> [PROBLEM TO SOLVE] Each line starting at the one that contains "The image size is (1456, 823)." and ending at the one that contains "The width and height of the screenshot is (1318, 608)." must be returned exactly, and the rest of the listing is left out.

> [INFORMATION SHOWN]
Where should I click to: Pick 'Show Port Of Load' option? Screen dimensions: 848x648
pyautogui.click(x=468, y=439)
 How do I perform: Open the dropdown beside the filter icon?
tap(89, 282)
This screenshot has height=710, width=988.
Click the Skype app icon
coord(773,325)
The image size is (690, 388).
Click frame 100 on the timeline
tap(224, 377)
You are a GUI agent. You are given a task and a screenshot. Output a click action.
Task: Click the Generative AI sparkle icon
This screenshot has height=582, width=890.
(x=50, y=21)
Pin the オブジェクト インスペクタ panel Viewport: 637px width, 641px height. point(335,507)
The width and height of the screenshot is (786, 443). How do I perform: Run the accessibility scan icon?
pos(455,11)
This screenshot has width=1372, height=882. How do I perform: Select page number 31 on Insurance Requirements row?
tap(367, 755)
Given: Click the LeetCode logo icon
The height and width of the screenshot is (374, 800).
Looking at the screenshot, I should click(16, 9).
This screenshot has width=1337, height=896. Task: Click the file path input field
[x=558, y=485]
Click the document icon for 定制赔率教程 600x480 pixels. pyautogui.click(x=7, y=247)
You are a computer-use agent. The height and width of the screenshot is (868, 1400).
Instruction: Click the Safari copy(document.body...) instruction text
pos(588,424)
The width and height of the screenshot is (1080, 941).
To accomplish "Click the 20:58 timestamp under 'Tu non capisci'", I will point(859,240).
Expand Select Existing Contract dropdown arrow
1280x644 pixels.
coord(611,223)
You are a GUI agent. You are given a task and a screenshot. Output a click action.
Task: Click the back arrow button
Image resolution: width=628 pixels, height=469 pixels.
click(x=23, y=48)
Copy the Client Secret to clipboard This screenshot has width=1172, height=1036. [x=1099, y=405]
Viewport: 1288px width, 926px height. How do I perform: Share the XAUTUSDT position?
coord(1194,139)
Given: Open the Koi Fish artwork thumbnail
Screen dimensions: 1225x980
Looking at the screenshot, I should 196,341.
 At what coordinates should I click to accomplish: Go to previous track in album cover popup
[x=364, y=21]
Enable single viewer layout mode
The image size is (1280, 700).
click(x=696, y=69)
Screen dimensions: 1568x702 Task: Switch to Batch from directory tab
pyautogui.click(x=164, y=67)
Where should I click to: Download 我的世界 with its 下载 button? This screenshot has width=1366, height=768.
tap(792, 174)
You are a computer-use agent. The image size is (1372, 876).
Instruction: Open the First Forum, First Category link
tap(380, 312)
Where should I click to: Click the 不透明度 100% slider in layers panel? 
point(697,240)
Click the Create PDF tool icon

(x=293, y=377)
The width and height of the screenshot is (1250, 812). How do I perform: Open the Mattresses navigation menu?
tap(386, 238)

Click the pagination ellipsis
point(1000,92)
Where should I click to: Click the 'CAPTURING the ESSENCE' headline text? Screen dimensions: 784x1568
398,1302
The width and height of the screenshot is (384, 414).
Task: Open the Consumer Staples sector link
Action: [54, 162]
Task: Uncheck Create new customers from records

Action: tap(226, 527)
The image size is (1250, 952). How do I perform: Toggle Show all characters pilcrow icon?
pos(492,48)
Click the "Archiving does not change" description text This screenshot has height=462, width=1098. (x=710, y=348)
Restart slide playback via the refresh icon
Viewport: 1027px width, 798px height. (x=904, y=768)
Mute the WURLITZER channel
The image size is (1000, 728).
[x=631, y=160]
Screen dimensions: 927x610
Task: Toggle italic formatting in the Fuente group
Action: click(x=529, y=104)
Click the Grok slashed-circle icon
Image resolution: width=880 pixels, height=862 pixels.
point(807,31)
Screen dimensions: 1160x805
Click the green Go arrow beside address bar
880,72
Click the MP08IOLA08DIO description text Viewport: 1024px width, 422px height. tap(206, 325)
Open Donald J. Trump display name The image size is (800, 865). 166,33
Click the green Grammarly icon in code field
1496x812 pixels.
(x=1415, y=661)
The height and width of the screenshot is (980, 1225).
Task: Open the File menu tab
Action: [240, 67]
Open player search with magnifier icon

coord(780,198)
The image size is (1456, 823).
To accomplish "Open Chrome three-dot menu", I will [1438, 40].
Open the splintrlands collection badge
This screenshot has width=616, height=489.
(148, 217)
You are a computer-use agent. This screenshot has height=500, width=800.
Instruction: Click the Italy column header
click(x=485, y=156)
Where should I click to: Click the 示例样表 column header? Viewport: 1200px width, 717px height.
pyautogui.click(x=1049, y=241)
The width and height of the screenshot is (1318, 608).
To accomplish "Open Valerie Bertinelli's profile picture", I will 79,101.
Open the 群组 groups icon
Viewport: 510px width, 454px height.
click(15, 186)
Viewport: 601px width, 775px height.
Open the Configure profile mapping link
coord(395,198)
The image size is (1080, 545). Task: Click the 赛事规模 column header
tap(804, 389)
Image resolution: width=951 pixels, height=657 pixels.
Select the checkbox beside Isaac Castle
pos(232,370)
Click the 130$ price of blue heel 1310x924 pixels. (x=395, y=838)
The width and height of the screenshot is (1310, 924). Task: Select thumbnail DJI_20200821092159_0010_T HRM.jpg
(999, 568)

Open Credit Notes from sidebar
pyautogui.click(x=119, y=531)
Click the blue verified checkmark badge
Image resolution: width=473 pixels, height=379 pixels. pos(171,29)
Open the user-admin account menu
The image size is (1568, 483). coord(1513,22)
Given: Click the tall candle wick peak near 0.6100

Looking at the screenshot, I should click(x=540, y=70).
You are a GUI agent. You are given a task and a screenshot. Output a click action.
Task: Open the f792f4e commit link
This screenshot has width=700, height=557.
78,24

> [SOLUTION TO THIS PROBLEM]
The image size is (1456, 823).
To accomplish "Open Chrome three-dot menu", I will [1438, 40].
Open the splintrlands collection badge
This screenshot has width=616, height=489.
(148, 217)
You are a computer-use agent. This screenshot has height=500, width=800.
Instruction: Click the Italy column header
click(x=485, y=156)
Where should I click to: Click the 示例样表 column header? Viewport: 1200px width, 717px height.
pyautogui.click(x=1049, y=241)
The width and height of the screenshot is (1318, 608).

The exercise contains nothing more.